EGU22-8212, updated on 28 Mar 2022
EGU General Assembly 2022
© Author(s) 2022. This work is distributed under
the Creative Commons Attribution 4.0 License.

Closure study of aerosol-stratocumulus interactions with UCLALES-SALSA

Silvia M. Calderón1, Juha Tonttila1, Angela Buchholz2, Jorma Joutsensaari2, Mika Komppula1, Ari Leskinen1,2, Hao Liqing2, Dmitri Moisseev1,3, Petri Tiitta1, Annele Virtanen2, Harri Kokkola1, and Sami Romakkaniemi1
Silvia M. Calderón et al.
  • 1Finnish Meteorological Institute, Finland (
  • 2Department of Applied Physics, University of Eastern Finland, Finland
  • 3Institute for Atmospheric and Earth System Research/Physics, Faculty of Science, University of Helsinki, Finland

We carried out a closure study of aerosol-cloud interactions during stratocumulus formation using a large eddy simulation model UCLALES-SALSA and in situ observations from the 2020 sampling campaign at the Puijo SMEAR IV station in Kuopio, Finland. UCLALES-SALSA uses spectral bin microphysics for aerosols and hydrometeors and incorporates a full description of their interactions into the turbulent-convective radiation-dynamical model of stratocumulus. Typical closure studies use observations to assess agreement between aerosol properties and cloud droplet number concentration (CDNC) in updrafts. Here, the unique observational setup allowed a closer look into the aerosol size-composition dependence of droplet activation and droplet growth in turbulent boundary layer driven by surface forcing and radiative cooling. The model successfully described probability distribution of updraft velocities and aerosol activation efficiency curves, and nicely recreated the size distributions shapes for aerosol and cloud droplets. This is the first time such a detailed closure is achieved not only accounting for activation of cloud droplets in different updrafts, but also accounting for processes evaporating droplets and drizzle production through coagulation-coalescence. 
We studied two cases of cloud formation, one diurnal (24/09/2020) and one nocturnal (31/10/2020), with high and low aerosol loadings, respectively. Aerosol number concentrations differ more than an order of magnitude between cases and therefore, lead to CDNC  of less than 100 cm-3 up to 1000 cm-3. Different aerosol loadings affected the supersaturation at the cloud base, and thus the minimum size of aerosol particles producing cloud droplets.

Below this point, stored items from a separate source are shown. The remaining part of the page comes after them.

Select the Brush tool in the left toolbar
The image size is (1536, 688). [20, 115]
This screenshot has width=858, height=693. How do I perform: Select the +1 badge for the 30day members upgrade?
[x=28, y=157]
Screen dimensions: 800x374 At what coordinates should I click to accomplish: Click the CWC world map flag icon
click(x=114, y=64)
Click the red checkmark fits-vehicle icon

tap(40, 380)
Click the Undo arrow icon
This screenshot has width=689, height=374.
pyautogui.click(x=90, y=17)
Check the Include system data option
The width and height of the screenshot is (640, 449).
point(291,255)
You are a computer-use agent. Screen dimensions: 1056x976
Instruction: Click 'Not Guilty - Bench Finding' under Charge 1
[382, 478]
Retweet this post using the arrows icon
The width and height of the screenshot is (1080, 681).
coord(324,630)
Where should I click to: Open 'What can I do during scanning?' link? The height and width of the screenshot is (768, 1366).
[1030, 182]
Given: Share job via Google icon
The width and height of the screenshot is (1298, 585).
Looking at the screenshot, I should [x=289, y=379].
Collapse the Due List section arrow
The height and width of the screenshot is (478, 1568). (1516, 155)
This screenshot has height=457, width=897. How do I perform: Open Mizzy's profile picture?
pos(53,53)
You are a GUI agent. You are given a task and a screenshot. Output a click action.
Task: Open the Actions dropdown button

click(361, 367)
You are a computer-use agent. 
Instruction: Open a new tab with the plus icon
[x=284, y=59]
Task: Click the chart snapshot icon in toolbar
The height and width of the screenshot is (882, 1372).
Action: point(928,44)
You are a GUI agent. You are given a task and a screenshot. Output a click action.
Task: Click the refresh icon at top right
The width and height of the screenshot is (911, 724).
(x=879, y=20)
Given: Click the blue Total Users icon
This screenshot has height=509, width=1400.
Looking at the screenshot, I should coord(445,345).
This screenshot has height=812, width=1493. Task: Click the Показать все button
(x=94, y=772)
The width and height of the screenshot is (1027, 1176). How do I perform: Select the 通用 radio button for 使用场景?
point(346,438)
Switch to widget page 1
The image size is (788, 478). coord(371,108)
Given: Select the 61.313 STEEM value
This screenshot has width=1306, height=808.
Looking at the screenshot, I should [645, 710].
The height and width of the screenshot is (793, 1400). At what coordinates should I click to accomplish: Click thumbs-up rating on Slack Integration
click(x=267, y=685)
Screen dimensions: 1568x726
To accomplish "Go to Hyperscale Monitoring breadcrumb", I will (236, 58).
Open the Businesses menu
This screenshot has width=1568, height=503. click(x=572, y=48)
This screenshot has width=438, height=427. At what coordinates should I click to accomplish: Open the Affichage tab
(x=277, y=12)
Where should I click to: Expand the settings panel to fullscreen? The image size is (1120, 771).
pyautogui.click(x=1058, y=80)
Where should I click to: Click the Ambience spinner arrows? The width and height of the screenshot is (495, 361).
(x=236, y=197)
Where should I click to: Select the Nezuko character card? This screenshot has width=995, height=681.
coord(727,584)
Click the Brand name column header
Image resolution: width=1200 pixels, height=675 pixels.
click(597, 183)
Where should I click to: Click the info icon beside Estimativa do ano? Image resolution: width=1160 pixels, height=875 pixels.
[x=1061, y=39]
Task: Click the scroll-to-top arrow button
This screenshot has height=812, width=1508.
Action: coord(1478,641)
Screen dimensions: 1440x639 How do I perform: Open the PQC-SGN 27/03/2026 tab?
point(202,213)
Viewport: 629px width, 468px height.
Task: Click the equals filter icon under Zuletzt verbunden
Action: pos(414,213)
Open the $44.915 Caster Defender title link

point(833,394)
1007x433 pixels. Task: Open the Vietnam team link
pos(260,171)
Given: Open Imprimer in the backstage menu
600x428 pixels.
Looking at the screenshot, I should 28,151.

Also, as the mean size of cloud droplets in the diurnal-high aerosol case was lower, the droplet evaporation process was found to be decreasing the observed CDNC more than in the low aerosol case.   In addition, in the low aerosol case, the presence of large aerosol particles played a significant role on the droplet spectrum evolution as it promoted the drizzle formation through coalescence and collision processes enhanced by cyclic turbulence fluctuations. Also, during the event, the ice particle formation was observed due to subzero temperature at the cloud top. 
The studied cases are presented in detail and can be further used by the cloud modellers to test and validate their models in a well characterized modelling setup. We also provide recommendations on how increasing amount of information on aerosol properties could improve the understanding of processes affecting cloud droplet number and liquid water content in stratified clouds.

How to cite: Calderón, S. M., Tonttila, J., Buchholz, A., Joutsensaari, J., Komppula, M., Leskinen, A., Liqing, H., Moisseev, D., Tiitta, P., Virtanen, A., Kokkola, H., and Romakkaniemi, S.: Closure study of aerosol-stratocumulus interactions with UCLALES-SALSA, EGU General Assembly 2022, Vienna, Austria, 23–27 May 2022, EGU22-8212,, 2022.